UNOG - United Nations Office at Geneva

09/23/2025 | News release | Distributed by Public on 09/23/2025 09:32

Uphold founding principles and ‘be better together’: General Assembly President

As the UN marks its 80th anniversary, Member States must show the people of the world why the organization matters and uphold its founding principles in the decades ahead, General Assembly President Annalena Baerbock said on Tuesday.

The anniversary should have been a moment of celebration, she noted, but this is not an ordinary year, with conflict and crises in Gaza, Ukraine, Haiti and beyond.

"Faced with these realities, now is not the time to celebrate but to ask ourselves: Where is the United Nations? Clearly, we have to do better," she said.

Uphold the UN Charter

Ms. Baerbock was adamant that the international community "should not let cynics weaponize these failures" or argue that the institution is a waste of money, outdated and irrelevant.

She stressed that when the principles of the UN Charter are ignored, it is not the document or the UN as an institution that has failed.

"The Charter, our Charter, is only as strong as Member States' willingness to uphold it. And their willingness to hold to account those who violate it," she said.

Never give up

While acknowledging that the world is in pain, and that failures have occured, Ms. Baerbock asked leaders to imagine how much worse it would be without the UN.

She highlighted the lifesaving work of agencies such as the UN Children's Fund (UNICEF), the World Food Programme (WFP), and the World Health Organization (WHO).

"Sometimes we could have done more.

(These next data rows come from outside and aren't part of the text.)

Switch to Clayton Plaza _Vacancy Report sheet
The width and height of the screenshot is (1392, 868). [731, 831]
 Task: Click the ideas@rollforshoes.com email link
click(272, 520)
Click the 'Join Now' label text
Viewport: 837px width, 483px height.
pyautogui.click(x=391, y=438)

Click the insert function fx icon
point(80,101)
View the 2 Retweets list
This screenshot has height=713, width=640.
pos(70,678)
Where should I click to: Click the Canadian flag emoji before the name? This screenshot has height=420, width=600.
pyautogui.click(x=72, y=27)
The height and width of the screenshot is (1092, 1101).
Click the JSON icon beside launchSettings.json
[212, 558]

But we cannot let this dishearten us. If we stopped doing the right thing, evil would prevail," she said.

"This 80th session is not about big celebrations. It's about finding the resolve to not give up. The resolve to be Better Together. Just as our predecessors did eight decades ago."

From war to peace

The UN was born in the aftermath of two world wars, the horrors of the Holocaust, and when nearly a third of humanity, 750 million people, were still under colonial rule. The signing of the Charter "gave hope to millions," she said.

"Across the decades, the United Nations has been a compass pointing toward peace, humanity, and justice," she said.

"We have not always succeeded. But the story of this institution is not a story of easy victories. It's the story of falling and rising. Of pulling ourselves and each other back up and trying harder."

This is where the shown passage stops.